To the works by Lucia Koch in Künstlerhaus Stuttgart

Ruby Sircar

The works of the artist living and working in São Paulo, Lucia Koch, developed for the project “Entre Pindorama” in Künstlerhaus Stuttgart, at the first glance break the architectural (exhibit) boundaries, and at the second glance also the boundaries of the Künstlerhaus as an institution. They frame the Haus anew through a play of chromatic light, as well as exterior and interior effects – filtered through just this colourfulness. The play of colours and the airy building of light, which emerges in the Haus, the architecture and the institution, devour the Haus. Already at the entrance, one is embraced by Koch’s intensive world of color: she has covered the windows to the stairway, the communicative spinal cord of the Haus, with coloured, light-filtering foil. Each of the four floors is indulged with a different colour, which guides the person entering from a sumptuous green, in which one appears to drown, through golden-yellow with a hint of orange to a cold magenta which overwhelmes. Shortly before entering the exhibit, one is misguided by the temporary and seemingly solidified sky of São Paulo. It is represented as a greatly enlarged gradient in a coarse-grained image printed on an airy, semi-transparent canvas. The real exhibit space unfolds behind this gray-to-blue surface. This space can initially only be perceived through this non- transparent filter, and with a step ahead, passing beside it into the exhibition room, the space unfolds unfiltered, in order to become the metaphoric discourse space of the project.

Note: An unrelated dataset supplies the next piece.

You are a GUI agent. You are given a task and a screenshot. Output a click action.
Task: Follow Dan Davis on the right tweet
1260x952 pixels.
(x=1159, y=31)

The fields of colour, on the one hand purposely saturated with the ready-made and deeply engrained european or western clichés about Brazil. Does the West not expect screaming, living, shining colour? After all, this country belongs to the world of the hot street sweeper rhythms, the eternally parrot- decked palm trees, gold-silver beaches and sunny moonlight. On the one hand, the game with the imagined Brazilian culture shows the visitor nothing more than another view through yet another filter onto the already known. Lucia Koch plays with the expectations of a western audience, playfully conveying new possible patterns, which do not orient themselves by the memory grid of the western public, but rather disturb and interrupt it, and piece the puzzle together anew. The audience puts on a miraculous pair of glasses: an aide for seeing that will let new images settle in and later work as unconscious filters, shining in all possible colours. These filters were placed over the public’s mental optic nerve by the artist. The visitors were absorbed by Koch’s colours.

Koch’s work does not necessarily follow a praxis of anthropofagia primarily, but rather breaks and rethinks it is a very sophisticated manner. She places the observer in the position of the anthropofag, the devourer, a position which is not easy or understandable for a person moulded by western/european ways. In addition, he not only aproaches another culture, peacefully swallowing it, but is also confronted with his expectations. The viewer is gently manipulated, his memory is reformatted. The contents of anthropofagia are branded unconsciously and subconsciously, fixated, affecting the world of images and previous frames of those confronted with them. Primary and secondary colours and contrasts are poured together and dissolve in a sky of gray, undefinable liquid power positions. Platforms and margins were cancelled – the colour has digested itself.